2.4.6 is the primary version number and -45 the extended backport patches.

  • thank u @mmmint. can you give me more details or doc about backport. this patches are only security fixes or all changes to httpd? why version number is not like apache httpd like 2.4.25?
    – user205726
    Jan 16 '17 at 18:37
  • 1
    @a.v, backports are generally only security patches and fixes to critical bugs. New features are included only if they're an inherent component of either a security patch or a bugfix.
    – Mark
    Jan 16 '17 at 22:17

Responding to one detail in @nwildner's otherwise excellent answer.

He gave as an example the rpm file kexec-tools-1.102pre-126.el5_7.7.x86_64.

In this example, 1.102pre is the upstream version, and 126.7 is the rpm package release. The rpm naming convention uses dashes to separate name-version-release. That page says, "The only restriction placed on the version is that it cannot contain a dash".

If you download kexec-tools-1.102pre-126.el5_7.7.x86_64.rpm, you can see the version and release numbers.

rpm -qi kexec-tools-1.102pre-126.el5_7.7.x86_64.rpm

Name        : kexec-tools
Version     : 1.102pre
Release     : 126.el5_7.7
Architecture: x86_64

If you look at the changelog for that rpm file, you can see package release version 126, 126.1, etc., all the way up to 126.7. All are based on the 1.102pre upstream version.

rpm -q --changelog kexec-tools-1.102pre-126.el5_7.7.x86_64.rpm

* Thu Jan 12 2012 Amerigo Wang <amwang@redhat.com> - 1.102pre-126.7
- Remove the restriction for Xen HVM guests, resolve bug 772164.

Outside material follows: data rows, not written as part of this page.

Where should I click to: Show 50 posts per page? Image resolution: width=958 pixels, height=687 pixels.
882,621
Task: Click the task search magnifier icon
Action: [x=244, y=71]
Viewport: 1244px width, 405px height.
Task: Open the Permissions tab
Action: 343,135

* Fri Apr 29 2011 Amerigo Wang <amwang@redhat.com> - 1.102pre-126.6
- Add the missing part of the previous patch. Resolve bug 700636.

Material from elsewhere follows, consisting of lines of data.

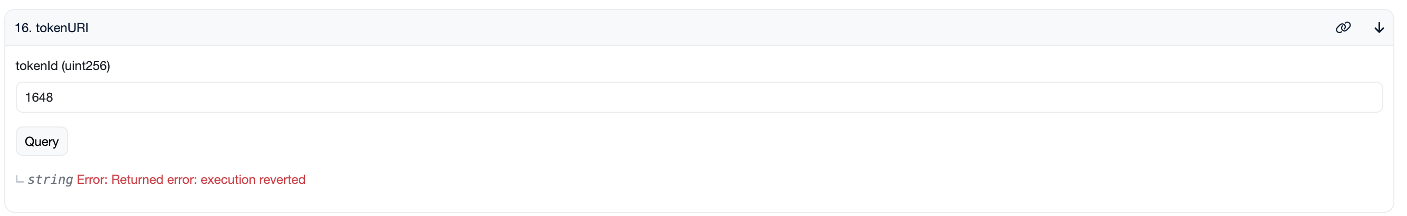Click the "uint256" type text

coord(85,66)
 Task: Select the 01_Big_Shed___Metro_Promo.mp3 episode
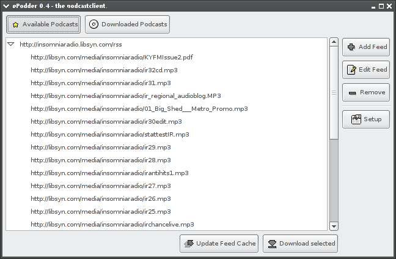pos(166,109)
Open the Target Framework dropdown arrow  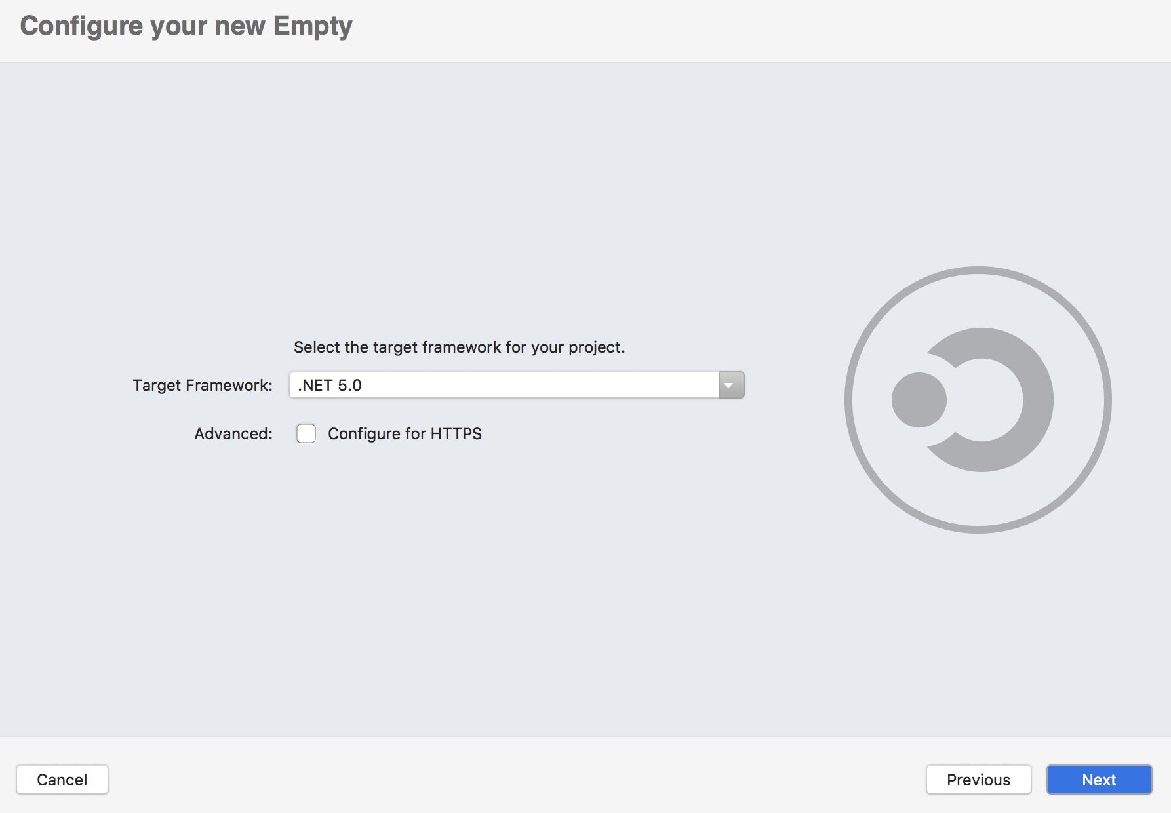tap(731, 385)
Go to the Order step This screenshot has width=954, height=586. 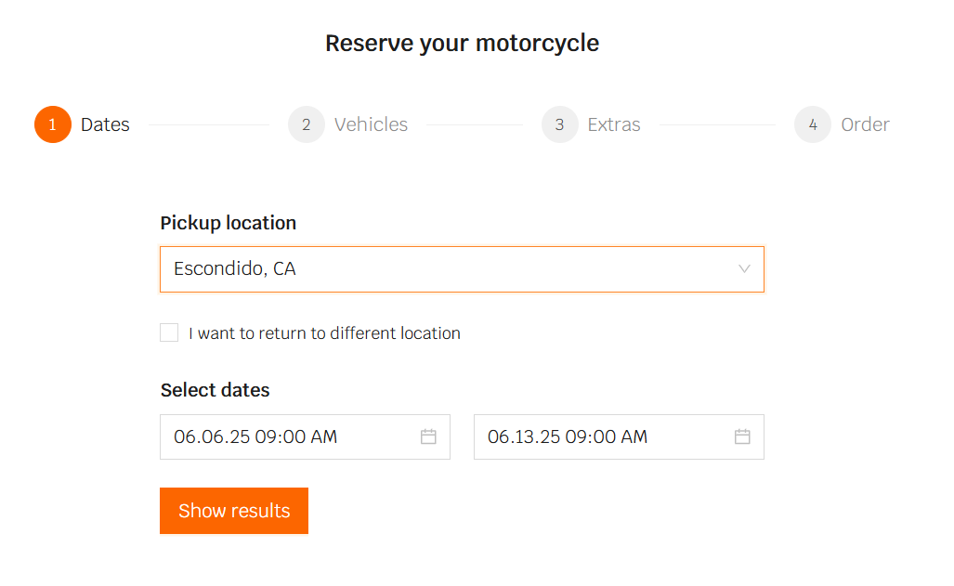pyautogui.click(x=865, y=124)
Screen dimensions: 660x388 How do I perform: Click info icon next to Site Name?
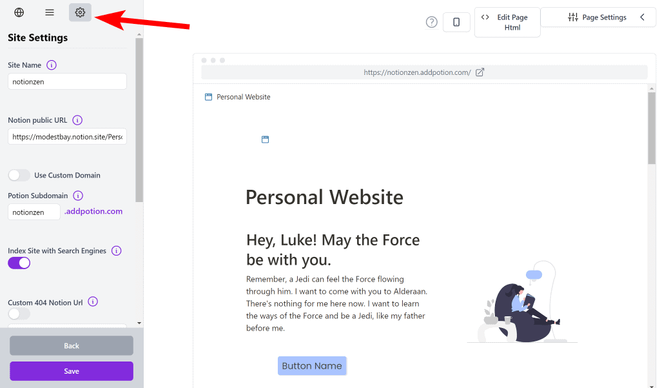click(x=52, y=65)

* Fri Mar 04 2011 Amerigo Wang <amwang@redhat.com> - 1.102pre-126.5
- Get the backup memory region dynamically. Resolve bug 682085.

The confusing thing is that the distribution tag (the 'el5_7' part) is sometimes stuck in the middle of the release string. Here for example, the major part of the release string is '126', the minor part of the release string is '7', and the distribution tag is stuck in between the two.

Here's what the kexec-tools.spec that was used to build this rpm file would look like.

Name:         kexec-tools
Version:      1.102pre
Release:      126%{?dist}.7

For more on the RPM naming format, see the RPM Packaging Guide, especially the part about building RPMs.